# TEXTE FOURNI
╔══

Le Laser vert est un livre auto-édité qui a donné naissance à un film mêlant photographie et prose. Leurs autrices, Jeanne Grouet et Sajede Sharifi, y dévoilent, avec force et poésie, comment les femmes iraniennes résistent à la censure, à la répression et à l’autorité du gouvernement de la République islamique.
« Pendant de nombreuses années, l’Iran était dans la nuit. Il n’y avait aucun espoir. (…) Mais le Yalda [la nuit la plus longue de l’année, NDLR] de 2022 fut différent. Des quatre coins du pays, nous sommes descendu·es dans la rue, avec le slogan “Femmes, vie, liberté”. L’unité est devenue notre secret pour combattre cette longue obscurité. Elle nous a redonné l’espoir d’atteindre le jour et la lumière, dans un pays libre, où l’égalité et la prospérité pouvaient nous rendre les rêves oubliés pendant cette longue nuit d’une quarantaine d’années. » Sur ces mots de Sajede Sharifi s’achève Le Laser vert, récit d’un embrasement sociétal qui aura gagné tous les âges, toutes les classes sociales et la majorité des villes iraniennes. L’année 2022 restera celle d’un mouvement de protestation inédit, qui a éclaté après la mort en détention de Mahsa Amini, 22 ans, arrêtée par la police des mœurs. Dans cette lignée, à mesure que la colère s’exprime, le pouvoir réprime. Pourtant, à l’abri des regards, la résistance s’organise.
Artiste et commissaire d’exposition franco-iranienne, Sajede Sharifi est à l’origine d’un travail en duo avec sa grande amie, la Française Jeanne Grouet, rencontrée à l’École Nationale Supérieure de Photographie (ENSP) il y a plus de dix ans. Le Laser vert mêle désobéissance civile, résistance publique et privée à l’autorité, à la censure et à la répression du gouvernement de la République islamique. Les images d’intimité y côtoient des photographies de manifestation, avec une grande fluidité. À partir de ces clichés, les deux artistes ont également réalisé un court-métrage, dans lequel la narration est accompagnée des mouvements de la ville de Téhéran, des bruits de foule lors des contestations, des voix des Iraniennes clamant le slogan de la révolution, et d’un hymne de révolte de Shervin Hajipour. Partageant une écriture et une sensibilité communes, elles dévoilent une œuvre engagée, marquée par une puissante colère, et porteuse d’espoir pour l’avenir.

╚══

# LIGNES DE DONNÉES
╔══

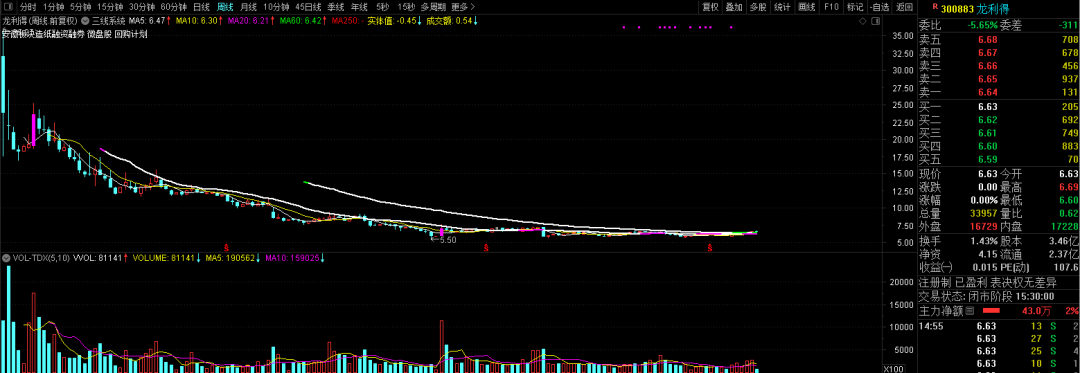Click the red R marker beside 300883
This screenshot has height=373, width=1080.
[x=934, y=6]
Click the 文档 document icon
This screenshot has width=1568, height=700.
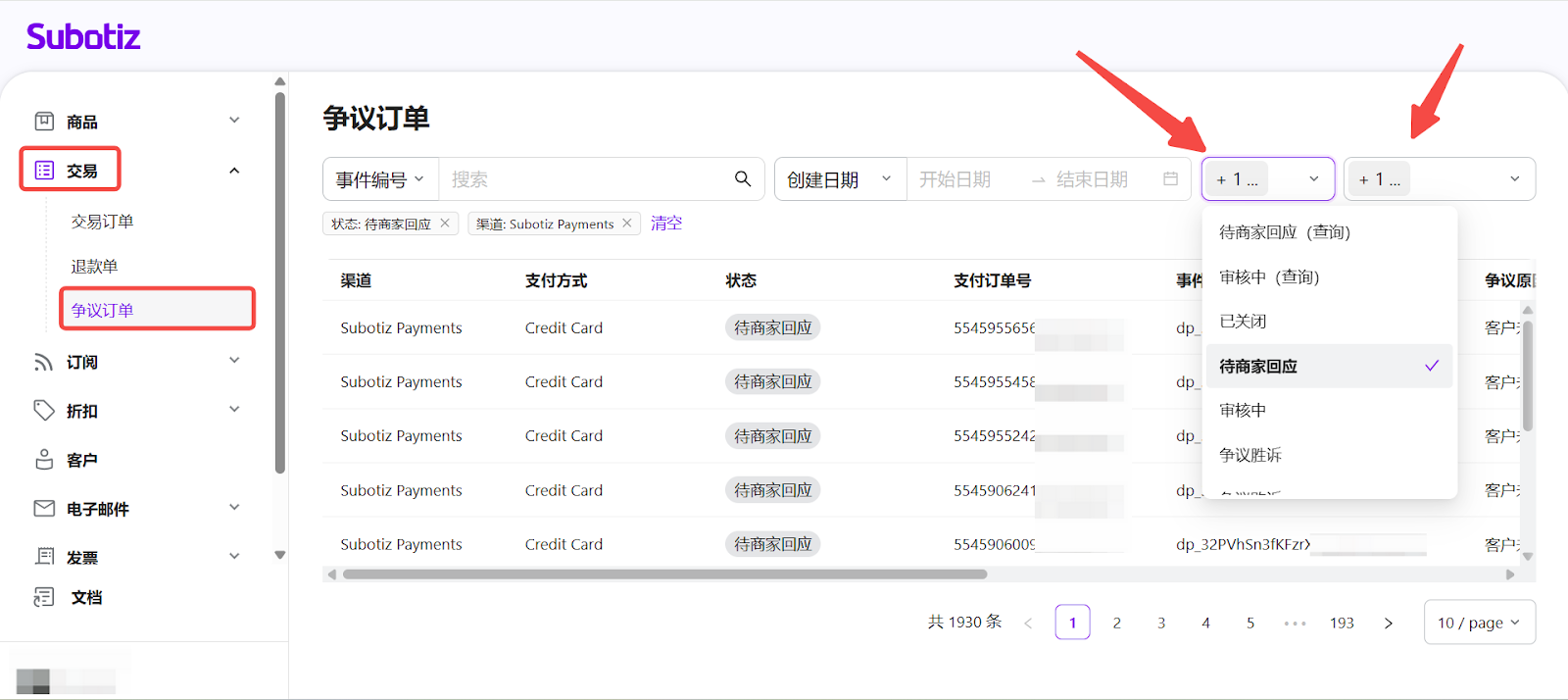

╚══

# EXERCICE ÉCRIT A
Répondez aux questions suivantes à partir du texte sur Le Laser vert.
(i) Comment le livre Le Laser vert a-t-il été publié ?
(ii) Quel slogan les manifestants ont-ils scandé dans la rue lors du Yalda de 2022 ?
(iii) Dans quel établissement Sajede Sharifi a-t-elle rencontré Jeanne Grouet ?
# EXERCICE ÉCRIT B
Recopiez tout le passage du texte sur Le Laser vert qui s'étend de « Le Laser vert est » jusqu'à « l’autorité du gouvernement de la République islamique. » inclus.
Les données forment un matériau indépendant du texte sur Le Laser vert.

# CORRIGÉ COMPLET A
(i) Il a été auto-édité.
(ii) « Femmes, vie, liberté ».
(iii) À l'École Nationale Supérieure de Photographie (ENSP).

# CORRIGÉ COMPLET B
Le Laser vert est un livre auto-édité qui a donné naissance à un film mêlant photographie et prose. Leurs autrices, Jeanne Grouet et Sajede Sharifi, y dévoilent, avec force et poésie, comment les femmes iraniennes résistent à la censure, à la répression et à l’autorité du gouvernement de la République islamique.